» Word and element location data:
________________

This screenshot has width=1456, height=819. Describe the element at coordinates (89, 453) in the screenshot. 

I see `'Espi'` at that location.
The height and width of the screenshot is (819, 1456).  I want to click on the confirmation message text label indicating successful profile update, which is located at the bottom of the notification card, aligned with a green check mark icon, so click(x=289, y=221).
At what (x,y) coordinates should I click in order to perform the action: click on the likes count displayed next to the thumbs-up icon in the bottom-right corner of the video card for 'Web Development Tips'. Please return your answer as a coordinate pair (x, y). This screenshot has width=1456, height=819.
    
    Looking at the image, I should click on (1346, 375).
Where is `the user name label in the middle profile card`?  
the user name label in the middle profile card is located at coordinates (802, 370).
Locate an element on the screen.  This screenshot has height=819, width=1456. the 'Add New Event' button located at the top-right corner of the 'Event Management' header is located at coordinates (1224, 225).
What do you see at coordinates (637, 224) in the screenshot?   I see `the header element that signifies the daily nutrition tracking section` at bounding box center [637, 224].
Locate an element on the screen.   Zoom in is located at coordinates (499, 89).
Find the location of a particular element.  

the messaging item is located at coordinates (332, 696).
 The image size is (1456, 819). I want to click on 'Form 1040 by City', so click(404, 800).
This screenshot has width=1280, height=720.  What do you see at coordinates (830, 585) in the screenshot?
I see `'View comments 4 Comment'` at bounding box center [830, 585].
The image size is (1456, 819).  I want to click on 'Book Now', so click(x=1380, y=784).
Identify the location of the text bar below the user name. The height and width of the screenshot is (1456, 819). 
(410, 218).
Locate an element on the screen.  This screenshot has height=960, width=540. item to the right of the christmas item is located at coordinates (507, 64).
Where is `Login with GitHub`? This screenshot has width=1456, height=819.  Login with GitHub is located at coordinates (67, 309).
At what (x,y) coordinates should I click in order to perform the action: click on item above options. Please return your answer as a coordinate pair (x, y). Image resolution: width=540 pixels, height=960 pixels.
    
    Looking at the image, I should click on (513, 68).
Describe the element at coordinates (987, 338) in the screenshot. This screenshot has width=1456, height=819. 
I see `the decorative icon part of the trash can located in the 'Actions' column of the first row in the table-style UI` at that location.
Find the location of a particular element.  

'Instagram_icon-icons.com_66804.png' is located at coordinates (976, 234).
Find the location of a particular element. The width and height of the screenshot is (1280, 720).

________________

» THE PROBLEM:
Change "thumbs-up icon" to "like button" in the stretch of records from the start through the line containing "What do you see at coordinates (637, 224)", and write those lines out again with nothing else altered.

» SOLUTION TO THE PROBLEM:
This screenshot has width=1456, height=819. Describe the element at coordinates (89, 453) in the screenshot. 

I see `'Espi'` at that location.
The height and width of the screenshot is (819, 1456).  I want to click on the confirmation message text label indicating successful profile update, which is located at the bottom of the notification card, aligned with a green check mark icon, so click(x=289, y=221).
At what (x,y) coordinates should I click in order to perform the action: click on the likes count displayed next to the like button in the bottom-right corner of the video card for 'Web Development Tips'. Please return your answer as a coordinate pair (x, y). This screenshot has width=1456, height=819.
    
    Looking at the image, I should click on (1346, 375).
Where is `the user name label in the middle profile card`?  
the user name label in the middle profile card is located at coordinates (802, 370).
Locate an element on the screen.  This screenshot has height=819, width=1456. the 'Add New Event' button located at the top-right corner of the 'Event Management' header is located at coordinates (1224, 225).
What do you see at coordinates (637, 224) in the screenshot?   I see `the header element that signifies the daily nutrition tracking section` at bounding box center [637, 224].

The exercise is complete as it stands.